Appraisal of Centralised and Decentralised Energy System

Distributed generation (DG) based on locally available renewable sources of energy would play pivotal role in meeting the energy demand throughout the country. Distributed generation refers to the electric energy generation near load centres using locally available resources. Installed capacity of decentralised plants ranges from few kilowatts to megawatts. DG include various renewable energy based generating technologies such as rooftop solar PV installation, micro/pico hydro power generation, small scale wind plants, biomass gasifier, combined heat and power (CHP) plants etc. [1]. These DG systems have very minimal environmental impact and are easier to install and operate. Since the generated energy will be supplied to the local community load, transmission and distribution losses will be greatly reduced. The other benefits of DG include improvement in power quality, avoiding or reduced transmission line extension costs due to generation at load centres, reduced power loss and reduction in energy price at local level while contributing to rural electrification [2]. The centralised power systems have posed many technical challenges such as higher T & D losses, frequent voltage variation, frequency variation and reliability concerns with massive environmental pollution. There are more than 24,000 villages not electrified even today and many of them are in very remote places where the grid extension is economically non-feasible [3]. The grid extension to remote location costs about INR 1/kWh/km which is economically not viable with the present higher T & D losses [4]. T & D losses have increased from 17.5% (in 1970-71) to 24.1% (in 2011-12), over 4 decades in spite of development in technology and use of efficient transmission conductors. Figure 1 shows the T & D losses in the country over the years [5]. Increased T & D losses stress the transmission line, necessitates higher generation of electricity.

Grid expansions for rural electrification in remote areas are expensive and inefficient necessitating distribution generation system [6-8]. Even already electrified villages are facing the problem of unreliable power supply coupled with frequent severe voltage fluctuations. However DG’s based on locally available renewable energy sources with the lower T & D losses have proved to be economically viable and technically feasible

Figure 1: T & D losses in the country from 1970-11 to 2011-12

Figure 2: Comparison of PV, diesel generator and grid electricity for rural electrification [9]
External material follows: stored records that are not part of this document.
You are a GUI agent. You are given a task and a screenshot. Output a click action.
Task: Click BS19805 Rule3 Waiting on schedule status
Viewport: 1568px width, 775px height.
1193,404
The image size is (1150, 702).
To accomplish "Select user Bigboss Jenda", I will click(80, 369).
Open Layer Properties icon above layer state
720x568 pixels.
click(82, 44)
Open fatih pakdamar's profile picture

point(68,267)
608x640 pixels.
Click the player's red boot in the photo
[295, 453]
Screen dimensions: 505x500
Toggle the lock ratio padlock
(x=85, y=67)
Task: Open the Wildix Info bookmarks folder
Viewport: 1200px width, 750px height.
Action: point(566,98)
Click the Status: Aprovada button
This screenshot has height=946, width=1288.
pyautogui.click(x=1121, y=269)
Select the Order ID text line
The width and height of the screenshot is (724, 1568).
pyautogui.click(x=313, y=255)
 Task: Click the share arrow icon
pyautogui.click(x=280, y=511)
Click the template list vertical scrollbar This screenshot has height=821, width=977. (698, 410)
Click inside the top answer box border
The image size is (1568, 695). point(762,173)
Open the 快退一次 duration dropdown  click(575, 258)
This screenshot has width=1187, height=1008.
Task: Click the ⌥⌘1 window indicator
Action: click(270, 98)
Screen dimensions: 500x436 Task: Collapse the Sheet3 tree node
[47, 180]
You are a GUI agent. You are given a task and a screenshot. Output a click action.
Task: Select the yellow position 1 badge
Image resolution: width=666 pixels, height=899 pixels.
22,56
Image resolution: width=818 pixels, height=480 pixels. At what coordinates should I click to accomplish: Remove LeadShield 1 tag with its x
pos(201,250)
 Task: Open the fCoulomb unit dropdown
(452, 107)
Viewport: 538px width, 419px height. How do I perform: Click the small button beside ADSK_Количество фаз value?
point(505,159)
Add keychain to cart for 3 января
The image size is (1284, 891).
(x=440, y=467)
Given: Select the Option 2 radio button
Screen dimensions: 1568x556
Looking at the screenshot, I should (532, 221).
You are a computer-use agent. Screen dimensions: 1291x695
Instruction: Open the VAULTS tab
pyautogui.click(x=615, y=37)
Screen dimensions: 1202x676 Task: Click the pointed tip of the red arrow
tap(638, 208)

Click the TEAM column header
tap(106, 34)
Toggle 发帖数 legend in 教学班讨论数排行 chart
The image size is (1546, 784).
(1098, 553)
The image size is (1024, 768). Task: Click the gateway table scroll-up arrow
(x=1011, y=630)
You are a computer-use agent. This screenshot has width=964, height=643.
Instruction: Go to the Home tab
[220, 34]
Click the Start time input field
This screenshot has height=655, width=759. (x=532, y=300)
Figure 2 illustrates (Kamalapur et al. 2010) the cost appreciation as the distance of the load centre and grid increases. Beyond 6 km, grid expansions are economically non-viable. This necessitates onsite generation (DG) and distribution to households in remote areas to minimise the investment on infrastructure apart from transmission and distribution (T&D) loss of electricity. Line loss reduction with DG integration has been computed for various levels of penetration. Estimates indicate annual loss to the tune of 264 billion units (26400 GWh) or which costs minimum of INR 55 billion per year due to transmission and distribution inefficiency (Table 1). Current assessment reveals that T&D loss in India is about 24% resulting in the loss of 220 kWh/capita (per capita consumption is 917.18 kWh) of energy. Cost per capita of energy loss ranges from INR. 462 (@ INR. 2.10/kWh) to INR. 3220 (@ INR. 7/kWh) depending upon the tariff (in the respective state).

Table 1: Expenditure due to T & D losses in India

Per capita electricity consumption	917 kWh
T & D losses	24%
Per capita energy loss	220 kWh
Cost of per capita energy loss	INR 462 to INR 3220
Annual energy loss	264GWh
Total annual expenditure	INR 55,440 crores (@ INR. 2.10/kWh)

This necessitates deployment of DG using locally available resources to improve the efficiency of electricity transmission and distribution. India is targeting 22000 MW of Solar installed capacity by 2022 in which distributed generation hold the promise. India is one of the frontiers of wind generation with installed capacity of over 21 GW after China, US, Germany and Spain. Taluk level energy assessment gives insights to explore the feasibility of distributed generation opportunities and connect un-electrified villages in the region. This also helps in integrating renewable energy resources to the existing grid which will improve the power quality [10].